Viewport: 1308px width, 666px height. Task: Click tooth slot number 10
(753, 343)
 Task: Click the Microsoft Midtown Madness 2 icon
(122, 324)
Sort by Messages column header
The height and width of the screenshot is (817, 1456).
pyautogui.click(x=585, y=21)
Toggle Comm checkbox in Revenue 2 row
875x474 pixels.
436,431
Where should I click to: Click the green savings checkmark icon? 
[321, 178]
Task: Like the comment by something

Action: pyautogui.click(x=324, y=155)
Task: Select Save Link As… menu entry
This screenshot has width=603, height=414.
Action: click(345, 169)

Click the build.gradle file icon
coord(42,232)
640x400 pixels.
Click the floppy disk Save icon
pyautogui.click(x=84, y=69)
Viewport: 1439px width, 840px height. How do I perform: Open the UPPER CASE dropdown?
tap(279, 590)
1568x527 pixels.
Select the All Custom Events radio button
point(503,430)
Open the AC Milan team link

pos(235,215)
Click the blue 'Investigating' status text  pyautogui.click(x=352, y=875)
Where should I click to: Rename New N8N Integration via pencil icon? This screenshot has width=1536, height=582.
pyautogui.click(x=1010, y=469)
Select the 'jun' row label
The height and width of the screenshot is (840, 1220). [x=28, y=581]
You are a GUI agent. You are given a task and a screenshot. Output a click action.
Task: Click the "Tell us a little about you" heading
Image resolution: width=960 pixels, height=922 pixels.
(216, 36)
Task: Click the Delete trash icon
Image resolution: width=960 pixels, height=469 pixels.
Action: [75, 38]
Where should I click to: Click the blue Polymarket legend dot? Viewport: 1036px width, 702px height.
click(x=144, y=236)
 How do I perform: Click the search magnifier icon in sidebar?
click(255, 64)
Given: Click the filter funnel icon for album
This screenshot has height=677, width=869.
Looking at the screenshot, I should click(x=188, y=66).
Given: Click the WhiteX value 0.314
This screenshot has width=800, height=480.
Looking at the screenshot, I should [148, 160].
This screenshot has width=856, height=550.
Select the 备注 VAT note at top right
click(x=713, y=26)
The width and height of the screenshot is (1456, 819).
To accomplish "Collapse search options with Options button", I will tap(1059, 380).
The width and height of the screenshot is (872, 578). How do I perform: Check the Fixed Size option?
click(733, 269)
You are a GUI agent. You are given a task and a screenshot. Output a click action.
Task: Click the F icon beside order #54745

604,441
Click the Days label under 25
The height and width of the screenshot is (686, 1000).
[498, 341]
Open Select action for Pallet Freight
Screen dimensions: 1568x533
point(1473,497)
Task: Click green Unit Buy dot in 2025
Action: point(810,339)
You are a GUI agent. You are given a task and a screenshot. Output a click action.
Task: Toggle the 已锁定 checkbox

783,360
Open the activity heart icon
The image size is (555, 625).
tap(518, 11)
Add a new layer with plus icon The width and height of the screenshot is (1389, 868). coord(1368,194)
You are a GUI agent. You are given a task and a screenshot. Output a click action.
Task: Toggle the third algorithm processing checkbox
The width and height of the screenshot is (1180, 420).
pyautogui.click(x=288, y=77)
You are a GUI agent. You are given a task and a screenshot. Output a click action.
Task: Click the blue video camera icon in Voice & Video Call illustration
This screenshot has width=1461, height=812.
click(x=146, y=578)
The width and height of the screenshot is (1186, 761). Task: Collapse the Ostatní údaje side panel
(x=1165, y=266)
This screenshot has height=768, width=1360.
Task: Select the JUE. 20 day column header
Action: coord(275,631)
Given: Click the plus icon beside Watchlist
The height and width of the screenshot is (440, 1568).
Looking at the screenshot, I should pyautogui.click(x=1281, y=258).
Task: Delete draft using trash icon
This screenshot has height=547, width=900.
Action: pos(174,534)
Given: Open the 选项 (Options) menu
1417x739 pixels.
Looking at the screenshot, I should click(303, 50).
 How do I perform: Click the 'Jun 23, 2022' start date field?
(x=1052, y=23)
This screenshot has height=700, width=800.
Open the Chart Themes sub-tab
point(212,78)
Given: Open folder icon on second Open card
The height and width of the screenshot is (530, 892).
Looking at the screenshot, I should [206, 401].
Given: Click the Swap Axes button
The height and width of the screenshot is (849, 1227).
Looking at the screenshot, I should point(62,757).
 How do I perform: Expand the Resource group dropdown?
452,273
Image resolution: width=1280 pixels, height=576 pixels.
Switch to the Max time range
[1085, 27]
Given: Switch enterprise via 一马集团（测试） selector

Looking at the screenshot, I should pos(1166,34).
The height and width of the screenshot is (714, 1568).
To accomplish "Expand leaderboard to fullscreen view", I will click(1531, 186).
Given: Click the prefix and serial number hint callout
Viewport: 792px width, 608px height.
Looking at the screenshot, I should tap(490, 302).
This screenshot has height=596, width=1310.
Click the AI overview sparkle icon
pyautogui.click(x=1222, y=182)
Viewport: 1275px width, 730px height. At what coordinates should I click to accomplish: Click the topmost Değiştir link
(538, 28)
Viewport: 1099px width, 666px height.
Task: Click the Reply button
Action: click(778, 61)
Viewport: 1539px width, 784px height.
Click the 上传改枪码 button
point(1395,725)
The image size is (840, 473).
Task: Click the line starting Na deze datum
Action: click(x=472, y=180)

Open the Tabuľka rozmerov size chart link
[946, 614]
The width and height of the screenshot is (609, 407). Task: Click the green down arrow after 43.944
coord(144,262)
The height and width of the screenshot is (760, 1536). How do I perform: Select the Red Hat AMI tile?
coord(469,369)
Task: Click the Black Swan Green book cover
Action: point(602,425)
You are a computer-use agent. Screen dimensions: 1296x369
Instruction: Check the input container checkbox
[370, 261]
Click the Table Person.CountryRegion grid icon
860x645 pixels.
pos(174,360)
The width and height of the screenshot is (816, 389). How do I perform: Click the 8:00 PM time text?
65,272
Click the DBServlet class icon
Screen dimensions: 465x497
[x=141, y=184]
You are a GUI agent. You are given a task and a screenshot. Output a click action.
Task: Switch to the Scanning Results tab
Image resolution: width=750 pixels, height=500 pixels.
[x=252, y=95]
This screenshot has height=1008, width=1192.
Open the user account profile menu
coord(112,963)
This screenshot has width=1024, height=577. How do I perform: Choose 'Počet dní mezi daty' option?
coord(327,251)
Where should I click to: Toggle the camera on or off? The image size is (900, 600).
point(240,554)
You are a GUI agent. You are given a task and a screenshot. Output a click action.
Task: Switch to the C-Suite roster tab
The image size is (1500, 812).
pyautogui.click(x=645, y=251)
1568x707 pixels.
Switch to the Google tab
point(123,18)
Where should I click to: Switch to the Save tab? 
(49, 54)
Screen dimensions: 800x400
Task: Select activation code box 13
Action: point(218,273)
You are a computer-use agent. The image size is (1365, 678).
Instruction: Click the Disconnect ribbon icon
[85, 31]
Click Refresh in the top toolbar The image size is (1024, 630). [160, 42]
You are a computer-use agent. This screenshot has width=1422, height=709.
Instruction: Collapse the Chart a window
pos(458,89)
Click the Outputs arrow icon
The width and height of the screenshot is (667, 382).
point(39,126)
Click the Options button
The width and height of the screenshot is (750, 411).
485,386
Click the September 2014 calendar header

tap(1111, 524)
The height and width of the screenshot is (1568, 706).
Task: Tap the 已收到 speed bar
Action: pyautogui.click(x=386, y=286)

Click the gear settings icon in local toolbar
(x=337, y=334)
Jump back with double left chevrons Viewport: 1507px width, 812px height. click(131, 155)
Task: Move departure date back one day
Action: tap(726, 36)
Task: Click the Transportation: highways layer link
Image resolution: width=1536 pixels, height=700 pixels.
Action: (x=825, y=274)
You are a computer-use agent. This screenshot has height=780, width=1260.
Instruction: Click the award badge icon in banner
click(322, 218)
---*---
_Aim of the exercise:_ Everything from the line with "Click the build.gradle file icon" through the line with "1568x527 pixels." should be written out exactly as it appears above, end lines included, and nothing outside that range.

_Written response:_
Click the build.gradle file icon
coord(42,232)
640x400 pixels.
Click the floppy disk Save icon
pyautogui.click(x=84, y=69)
Viewport: 1439px width, 840px height. How do I perform: Open the UPPER CASE dropdown?
tap(279, 590)
1568x527 pixels.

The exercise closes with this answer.